Nathalie Nahai – An Interview with The Web Psychologist
The next OMN London event taking place on the 2nd May is focusing on the topic of the psychology of sharing… I very, very pleased to announce that we’ll be having Nathalie Nahai, The Web Psychologist speaking. Nathalie has recently published her first book Webs of Influence – The psychology of online persuasion and I can’t wait to hear her talk on the night.
She’s got a limited number of books on special offer for OMN members that she’ll be signing on the night, so if you’re interested then head over to http://websofinfluence.com/omn/ and order your copy to pick up on Thursday.
I thought that in order to set the stage for the evening it would be a good idea to set the scene a little so I asked Nathalie some questions about her research and insights into the mind of the online audience.
Firstly let me say that I thoroughly enjoyed reading your book, not only is the content very insightful, but it’s beautifully designed. It’s almost like what I imagine a book version of a website would look like. The subtitle of your book is ‘The secret strategies that make us click’ What secret strategies were you using to make me keep turning the pages?
Ha ha thanks, I’m delighted you enjoyed the book and the design – I’ve never worked so hard in all my life!
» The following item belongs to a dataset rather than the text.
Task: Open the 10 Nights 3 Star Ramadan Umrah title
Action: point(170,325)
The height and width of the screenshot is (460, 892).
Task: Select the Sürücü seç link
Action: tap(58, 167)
I had to learn how to use Illustrator in a matter of days to get the whole book finished in time. In terms of page-turning strategies, I think the key elements were fairly simple – making the copy conversational, using case studies to make it real, and showing the reader how to use the principles him-/herself. My aim was really to communicate fairly abstract theory in a way that would be tangible and useful. And as with websites, writing a good book is always a question of balancing beautiful aesthetic with great content and functionality.
You start off getting deep into the actual structure of the brain itself, talking about the three main areas relating to arousal, emotion and reason respectively – why do you feel it’s important that marketers have an understanding of the biology of the brain?
I think that any profession whose success hinges on real people buying their services or products, should ALWAYS have a basic grounding in how the brain and the mind work. If you don’t understand what makes people click, how on earth are you supposed to sell to them?!
All online marketers are aware of the difficulty of persuading online users to let them into their digital journey, what would be your top most tip to grab the attentions of target audiences?
Give them something they’ll genuinely desire, value, and share. Easier said than done, but it all starts with understanding who your audience is, and what drives them. This is where experiments come in handy – you formulate a hypothesis, and then you test it using A/B split test, multivariate tests, surveys, etc. When you’ve got an indication of what they want, you roll it out and refine it as you go.
The book is divided into 3 topic areas: Know who you’re targeting, Communicate persuasively and Sell with integrity – Do you think, from a psychological point of view, that the previously fairly different mindsets of the marketer and the salesperson are now becoming more aligned in the new online environment?
Broadly yes, if only because social media has made us more accountable. However there are always people who will game the system, take advantage, and use persuasion techniques to manipulate and coerce. The main thing is that the shift seems to be towards a more transparent environment in which the emerging mindset of marketers and salespeople is one of integrity.
The event on the 2nd May is about what makes online users share content, I often draw comparisons with cavemen drawing on cave walls to share the location of game with others – is this actually a similar psychological phenomenon to liking something on Facebook or RTing a tweet?
Hmm. Good question. It depends on the content you’re sharing, and how you’re sharing it. Quantitatively, ‘liking’ 5 things on Facebook may amount to the same thing as emailing 5 things to your mates, but one requires more effort than the offer and should therefor be assigned greater value. As a rule of thumb, we either ‘share’ content instinctively through binary functions such as ‘likes’, RTs and Google+, or we share them richly, by curating, commenting and recommending them to our friends. I would argue that the two processes are fairly distinct and can tell us different things about the person doing the sharing.
What are the main psychological factors that marketers should be considering when creating content to ensure the maximum shareability of their content?
There are a whole host of factors, which split broadly into two areas: the type of content you share, and the profile of the user doing the sharing. The marketer needs to know which people to target (‘e-Mavens’) and what psychological tricks to use in their content to promote sharing. These can include principles such as loss aversion, making your content surprising, or creating something novel for people to pass on.
You talk a lot about influence in the final section. What is your definition of influence in the online sense?
I would define it as the ability to shape other people’s attitudes and behaviours online.
This book seems a long time overdue! If there are any, who are the other psychologists looking at web behaviour specifically you rate?
There are many researchers who are doing incredible work into different aspects of online persuasion and the broader field of behavioural sciences as a whole. My favourites include: Dianne Cyr, BJ Fogg, Clifford Nass, Sam Gosling, Colin Camerer, Robert Cialdini, and David Stillwell.
Do you have any plans for another book? If so, what topic are you going to move on to?
Maybe…! My literary agent is dropping hints and there seems to be a lot of interest in what the next book might hold. Possibly more of a practitioner manual drawing from The Lab experiments I’m setting up…
Thanks Nathalie… really looking forward to hearing you on Thursday!